O inglês na cultura francesa
O mais hilário é que aqui se usa muito vocabulário inglês. Mas com pronúncia local. Então quando cheguei nesta terra do biquinho, escandalizei-me ouvindo :
“Ui-fi” (para Wi-Fi)
“Miamí” (o primeiro i é pronunciado como i mesmo e o segundo i é tônico)
“Nilôn” (nylon)
“Apí” (Happy)
O H aspirado eles nunca pronunciam, nem sob tortura! É um festival de “Apí”, “I ave” (I have), “hipí” (hippie) e por aí vai. E o pior de tudo é que a gente faz igual! Não tem como. Se não pronunciar como eles, ninguém entende, e ainda por cima, dão uma risadinha de canto como dizendo: “ah, pronunciando assim, como quer que eu entenda?”. Somos fadados a pronunciar mal, acabamos nos acostumando e no final nem nos lembramos mais da pronúncia correta.

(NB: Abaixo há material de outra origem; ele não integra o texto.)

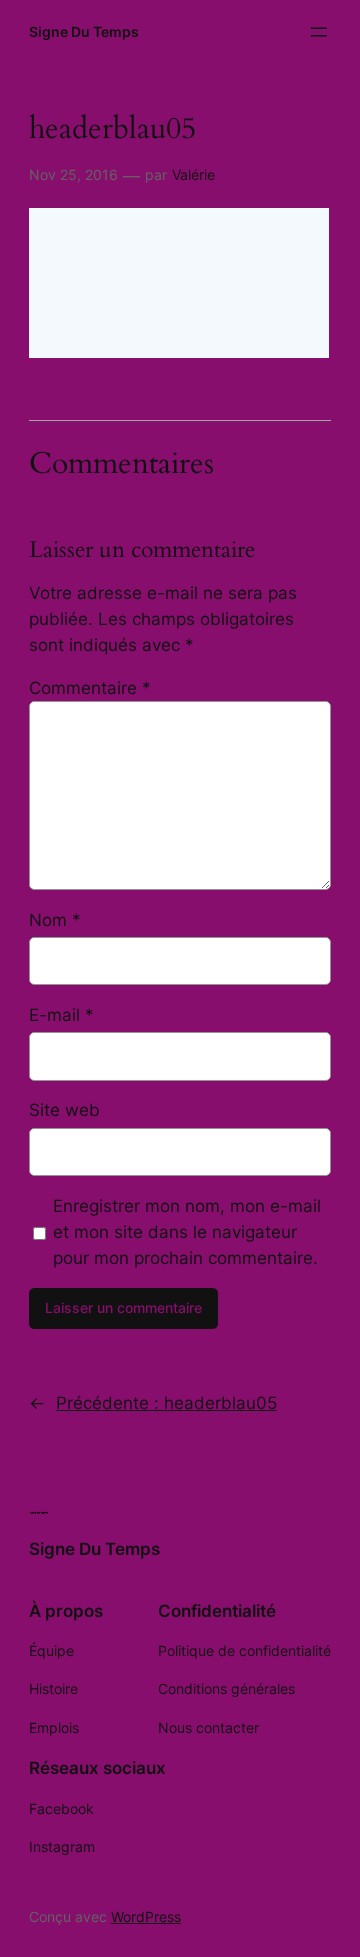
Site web (64, 1110)
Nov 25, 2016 (73, 174)
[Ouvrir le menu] (319, 32)
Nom (55, 920)
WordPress (146, 1916)
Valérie (193, 174)
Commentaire (90, 688)
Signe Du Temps (84, 31)
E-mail (61, 1015)
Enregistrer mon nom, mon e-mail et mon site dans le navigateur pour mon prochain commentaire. (187, 1232)
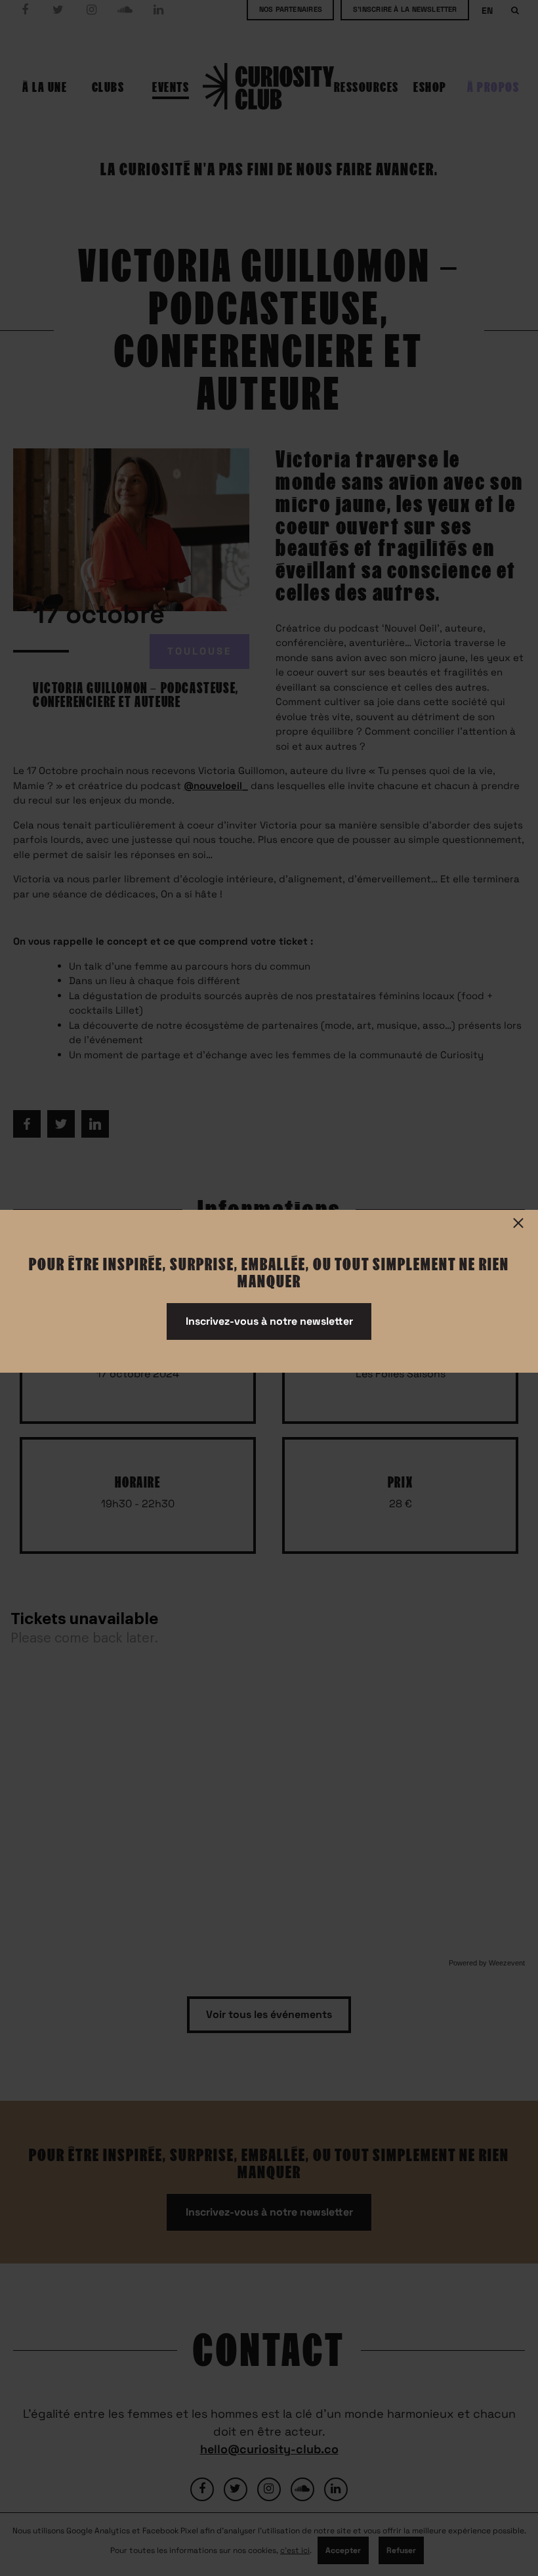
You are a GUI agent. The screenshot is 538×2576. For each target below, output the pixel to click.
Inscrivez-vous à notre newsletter (269, 1321)
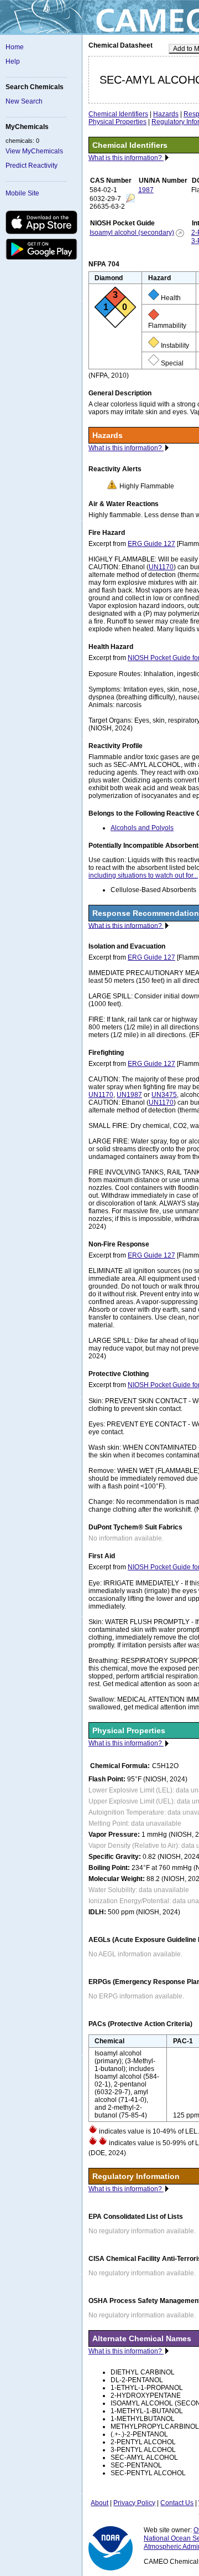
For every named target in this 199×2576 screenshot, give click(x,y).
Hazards (166, 114)
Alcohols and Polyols (142, 828)
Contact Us (176, 2503)
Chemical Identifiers (118, 114)
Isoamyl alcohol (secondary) (132, 232)
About (99, 2503)
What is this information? (126, 158)
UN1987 (129, 1095)
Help (13, 61)
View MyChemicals (34, 151)
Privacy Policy (134, 2503)
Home (15, 47)
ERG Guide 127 (151, 544)
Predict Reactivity (31, 165)
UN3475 (164, 1095)
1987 (146, 190)
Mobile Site (22, 193)
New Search (24, 101)
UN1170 (161, 567)
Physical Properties (117, 122)
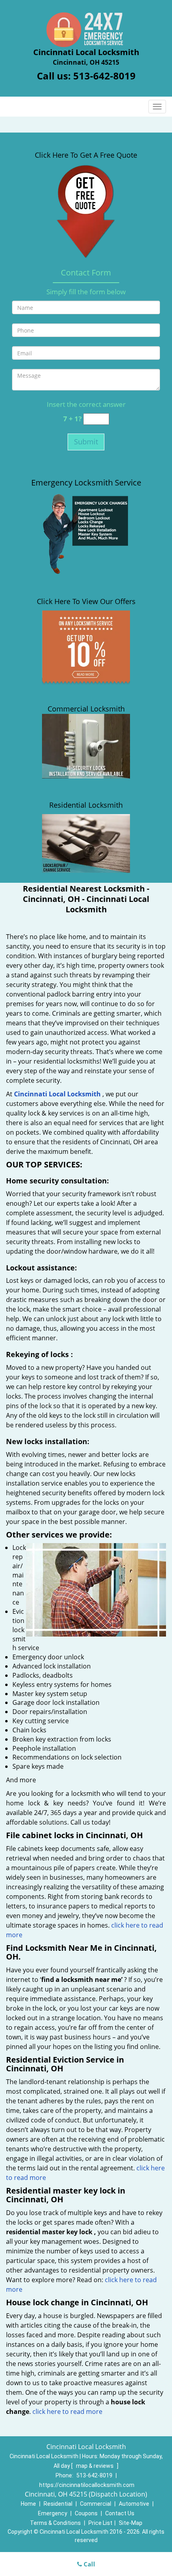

Aqui não comemos brownie, mas bruní (sim, como a esposa do ex-presidente Sarkozy), não compramos em loja discount mas discunt, não dançamos ao som de música country mas cuntrí, não festejamos halloween mas aloíne. Da mesma maneira fazemos shopíngue, brushíngue, joggíngue e usamos legguíne.
Leia também: To be or not be: o inglês que eu não aprendi
Mas nem tudo está perdido. As gerações mais novas têm investido em cursos presenciais ou on-line e em intercâmbios. E muitos pais começaram a se questionar sobre a importância de expor as crianças a uma segunda ou mesmo terceira língua desde a tenra infância. Eu trabalho com crianças pequenas e sempre digo aos pais que se eles não se opõem, posso introduzir palavras, frases e músicas em português no quotidiano dos filhos. Todos acolhem super bem a ideia e alguns dizem mesmo que me procuraram pelo fato de eu ser bilíngue. Acho que perceberam as próprias limitações e querem facilitar a vida escolar e profissional dos filhos.
E se quiser conhecer um pouco mais sobre as diretrizes oficiais para ensino de línguas estrangeiras na França e sobre a cultura francesa, clique aqui.
1 Comentário
Que texto delicioso de se ler! Confesso que o meu H é leve na pronuncia quando falo em inglês! Meus professores sempre se queixam. É complicado demais aprender uma língua estrangeira mais velha! Obrigada pelo texto!